======== Data ========

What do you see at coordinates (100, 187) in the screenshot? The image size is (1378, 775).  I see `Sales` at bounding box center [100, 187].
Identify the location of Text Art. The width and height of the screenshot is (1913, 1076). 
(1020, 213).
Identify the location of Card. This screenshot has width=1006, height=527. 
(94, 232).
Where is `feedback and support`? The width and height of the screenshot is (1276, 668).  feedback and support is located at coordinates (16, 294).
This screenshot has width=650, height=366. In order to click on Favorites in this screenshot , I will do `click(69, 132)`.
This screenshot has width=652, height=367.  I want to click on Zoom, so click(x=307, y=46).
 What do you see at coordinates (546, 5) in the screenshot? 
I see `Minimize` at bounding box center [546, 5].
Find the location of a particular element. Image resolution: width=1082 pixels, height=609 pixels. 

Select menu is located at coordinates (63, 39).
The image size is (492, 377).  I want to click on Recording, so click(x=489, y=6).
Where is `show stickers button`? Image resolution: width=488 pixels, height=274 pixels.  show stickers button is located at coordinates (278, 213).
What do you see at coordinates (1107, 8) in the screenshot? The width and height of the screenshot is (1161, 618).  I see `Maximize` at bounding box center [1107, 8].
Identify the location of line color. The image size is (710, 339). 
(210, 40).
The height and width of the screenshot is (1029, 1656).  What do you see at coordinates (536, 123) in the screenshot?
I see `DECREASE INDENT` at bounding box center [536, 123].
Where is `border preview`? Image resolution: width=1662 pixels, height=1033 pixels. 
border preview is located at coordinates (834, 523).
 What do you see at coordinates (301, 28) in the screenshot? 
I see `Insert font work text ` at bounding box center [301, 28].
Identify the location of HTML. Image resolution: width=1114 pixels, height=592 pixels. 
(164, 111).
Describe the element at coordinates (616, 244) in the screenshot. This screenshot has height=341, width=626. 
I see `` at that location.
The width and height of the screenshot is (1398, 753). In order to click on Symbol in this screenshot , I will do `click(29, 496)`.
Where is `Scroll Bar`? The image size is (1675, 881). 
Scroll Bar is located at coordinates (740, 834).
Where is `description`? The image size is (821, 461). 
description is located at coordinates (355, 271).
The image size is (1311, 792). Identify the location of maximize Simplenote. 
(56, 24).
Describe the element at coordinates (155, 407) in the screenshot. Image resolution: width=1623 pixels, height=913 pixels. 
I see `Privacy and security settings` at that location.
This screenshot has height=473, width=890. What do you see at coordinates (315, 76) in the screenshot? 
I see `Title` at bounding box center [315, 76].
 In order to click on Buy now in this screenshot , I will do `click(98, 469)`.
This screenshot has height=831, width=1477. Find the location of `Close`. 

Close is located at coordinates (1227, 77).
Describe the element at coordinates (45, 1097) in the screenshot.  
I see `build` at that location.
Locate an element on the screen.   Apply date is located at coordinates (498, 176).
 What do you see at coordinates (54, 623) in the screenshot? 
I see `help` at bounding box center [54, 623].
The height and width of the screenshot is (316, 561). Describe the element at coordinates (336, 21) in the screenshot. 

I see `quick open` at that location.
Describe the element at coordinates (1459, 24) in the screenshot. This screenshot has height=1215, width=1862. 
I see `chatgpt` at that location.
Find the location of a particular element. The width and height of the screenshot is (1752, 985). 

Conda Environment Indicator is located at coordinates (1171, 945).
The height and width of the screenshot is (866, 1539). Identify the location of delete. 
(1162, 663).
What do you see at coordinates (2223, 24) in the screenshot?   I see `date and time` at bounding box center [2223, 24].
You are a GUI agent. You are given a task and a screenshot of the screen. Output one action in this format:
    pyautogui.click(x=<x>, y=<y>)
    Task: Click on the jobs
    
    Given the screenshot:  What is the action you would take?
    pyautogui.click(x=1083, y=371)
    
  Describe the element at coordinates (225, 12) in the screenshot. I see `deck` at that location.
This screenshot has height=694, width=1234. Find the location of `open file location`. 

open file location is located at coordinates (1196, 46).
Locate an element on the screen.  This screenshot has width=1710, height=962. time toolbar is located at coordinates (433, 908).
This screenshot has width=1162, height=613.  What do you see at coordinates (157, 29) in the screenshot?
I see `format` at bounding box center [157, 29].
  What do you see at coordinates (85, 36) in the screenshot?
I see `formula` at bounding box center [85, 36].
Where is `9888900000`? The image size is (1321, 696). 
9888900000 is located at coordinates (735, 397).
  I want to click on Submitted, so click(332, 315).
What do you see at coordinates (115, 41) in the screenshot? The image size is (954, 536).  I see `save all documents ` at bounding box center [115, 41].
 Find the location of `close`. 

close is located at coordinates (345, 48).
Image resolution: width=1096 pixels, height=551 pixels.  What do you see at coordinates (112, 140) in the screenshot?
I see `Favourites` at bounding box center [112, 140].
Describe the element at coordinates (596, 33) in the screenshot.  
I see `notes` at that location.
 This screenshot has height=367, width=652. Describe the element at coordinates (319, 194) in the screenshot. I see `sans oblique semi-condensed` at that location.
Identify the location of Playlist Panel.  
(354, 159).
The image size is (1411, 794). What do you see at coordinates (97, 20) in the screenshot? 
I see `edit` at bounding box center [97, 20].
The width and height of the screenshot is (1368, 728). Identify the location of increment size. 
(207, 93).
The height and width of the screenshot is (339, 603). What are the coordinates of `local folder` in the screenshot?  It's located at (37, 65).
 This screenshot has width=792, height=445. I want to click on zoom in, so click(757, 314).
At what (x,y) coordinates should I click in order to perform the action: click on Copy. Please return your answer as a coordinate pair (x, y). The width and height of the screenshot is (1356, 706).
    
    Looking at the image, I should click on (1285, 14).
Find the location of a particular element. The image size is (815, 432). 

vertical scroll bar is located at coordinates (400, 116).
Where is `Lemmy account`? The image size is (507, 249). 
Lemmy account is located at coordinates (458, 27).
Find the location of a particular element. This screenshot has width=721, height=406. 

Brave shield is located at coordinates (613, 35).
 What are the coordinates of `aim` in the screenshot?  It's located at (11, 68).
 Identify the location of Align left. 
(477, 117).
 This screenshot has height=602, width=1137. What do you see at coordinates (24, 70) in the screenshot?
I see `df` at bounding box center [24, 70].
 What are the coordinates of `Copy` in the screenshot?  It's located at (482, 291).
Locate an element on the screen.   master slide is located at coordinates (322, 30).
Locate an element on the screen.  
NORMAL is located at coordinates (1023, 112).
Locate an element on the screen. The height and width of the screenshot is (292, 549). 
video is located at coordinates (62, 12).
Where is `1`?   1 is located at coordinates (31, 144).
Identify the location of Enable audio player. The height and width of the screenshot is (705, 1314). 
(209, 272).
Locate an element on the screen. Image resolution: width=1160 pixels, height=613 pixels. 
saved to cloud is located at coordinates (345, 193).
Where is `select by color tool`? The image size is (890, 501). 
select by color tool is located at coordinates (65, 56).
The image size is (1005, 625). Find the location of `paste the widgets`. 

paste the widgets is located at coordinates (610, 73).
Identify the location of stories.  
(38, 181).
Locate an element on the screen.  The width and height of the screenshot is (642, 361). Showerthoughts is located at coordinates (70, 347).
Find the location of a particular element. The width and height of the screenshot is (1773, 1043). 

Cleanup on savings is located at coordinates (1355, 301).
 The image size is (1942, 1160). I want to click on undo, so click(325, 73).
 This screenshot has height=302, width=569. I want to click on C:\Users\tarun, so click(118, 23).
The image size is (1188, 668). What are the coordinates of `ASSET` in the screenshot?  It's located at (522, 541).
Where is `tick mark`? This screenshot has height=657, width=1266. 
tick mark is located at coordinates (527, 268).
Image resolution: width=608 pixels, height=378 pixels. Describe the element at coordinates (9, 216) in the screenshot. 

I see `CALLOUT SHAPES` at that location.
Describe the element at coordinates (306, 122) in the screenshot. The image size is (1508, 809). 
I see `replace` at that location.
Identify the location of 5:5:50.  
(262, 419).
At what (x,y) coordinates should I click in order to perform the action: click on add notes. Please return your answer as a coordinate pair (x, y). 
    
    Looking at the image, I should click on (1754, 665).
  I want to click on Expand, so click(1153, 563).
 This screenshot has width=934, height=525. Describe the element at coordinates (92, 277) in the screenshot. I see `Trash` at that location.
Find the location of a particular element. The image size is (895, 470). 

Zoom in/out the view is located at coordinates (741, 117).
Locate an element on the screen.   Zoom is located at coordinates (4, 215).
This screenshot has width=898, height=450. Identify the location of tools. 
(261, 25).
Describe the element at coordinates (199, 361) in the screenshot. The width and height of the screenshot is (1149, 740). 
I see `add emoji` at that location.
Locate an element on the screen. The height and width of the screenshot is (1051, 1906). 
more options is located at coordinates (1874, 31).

========

_Exercise objective:_ Reproduce the records word for word, starting at the very beginning and ending with the line that contains "coordinates (16, 294).", including that line.

_In response:_
What do you see at coordinates (100, 187) in the screenshot? The image size is (1378, 775).  I see `Sales` at bounding box center [100, 187].
Identify the location of Text Art. The width and height of the screenshot is (1913, 1076). 
(1020, 213).
Identify the location of Card. This screenshot has width=1006, height=527. 
(94, 232).
Where is `feedback and support`? The width and height of the screenshot is (1276, 668).  feedback and support is located at coordinates (16, 294).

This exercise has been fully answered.